Brake Mean Effective Pressure is the average mean pressure which, if imposed on the pistons uniformly from the top to the bottom of each power stroke, would produce the measured brake power output. The equation for figuring out BMEP is:

BMEP= IMEP-FMEP-PMEP

The simplest explanation without confusing everyone is BMEP is the overall cranking compression. Compresson ratios can be figured out a number of ways, some engine builders use Swept volume (Total Cylinder Displacement) divided by Head Volume (Installed cc), some use the BMEP. The thing about BMEP is that because it totally relies on effective pressure, the reading will be different from engine to engine ie:

Comparing a brand new engine to a 4 gallon identical engine. The new engine will always read higher because the piston to wall clearances are tighter allowing less blow by which will indicate higher cylinder pressure. What Ed is saying, because the seal of the standard plug is at the copper washer and the turbo plug is at the base of the plug, the turbo plug will have a higher BMEP acting as if the engine has a higher compression ratio thus giving the engine more "pop" as some call it resulting in a faster burn giving the engine the feel of more torque. the thing you have to understand about engines is that there is a hell of alot more to them then BMEP. There is Indicated Mean Effective Pressure(Overall Pressure), Friction Mean Effective Pressure(Rotational losses from bearings, rod, piston etc.), Pumping Mean Effective Pressure(Vacuume created during power sroke), Piston Speed(Feet per second), Rotational Mass, Elavation, Barometric Pressure, Humidity etc.

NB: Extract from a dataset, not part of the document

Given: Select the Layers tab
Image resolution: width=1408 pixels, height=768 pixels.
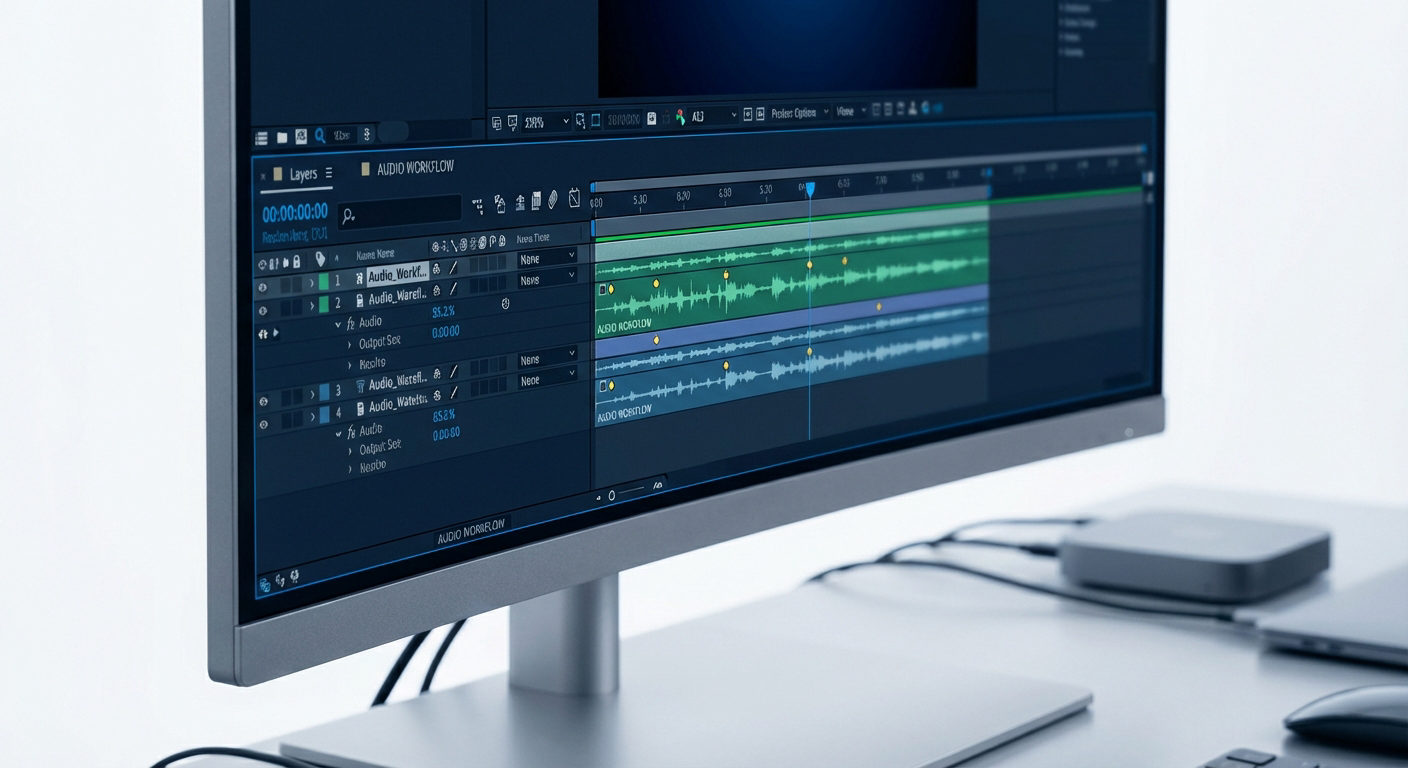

Basically the BMEP can only be used as a guideline and will not be the same from engine to engine as every engine has different load bearing, friction loss and vacuume pressure that will affect usable torque. If you take 1 engine and switch between a standard plug and a turbo plug, provided the installed cc's are identical, the plug heat range is identical and the BMEP is identical, you should not see a difference in performance between the two because to put it simple, if all of the above is identical (in the perfect world) the mixture does not know the difference between a standard plug filiment and a turbo filiment. All you need is a candle to light the fire and all the other forces mentioned above take care of the rest.

This is why you have all sorts of opinions on the subject because most of them have put together different combinations of plugs, on different aged engines, on different brand engines, compression ratios, pipes used etc. and all have had different results.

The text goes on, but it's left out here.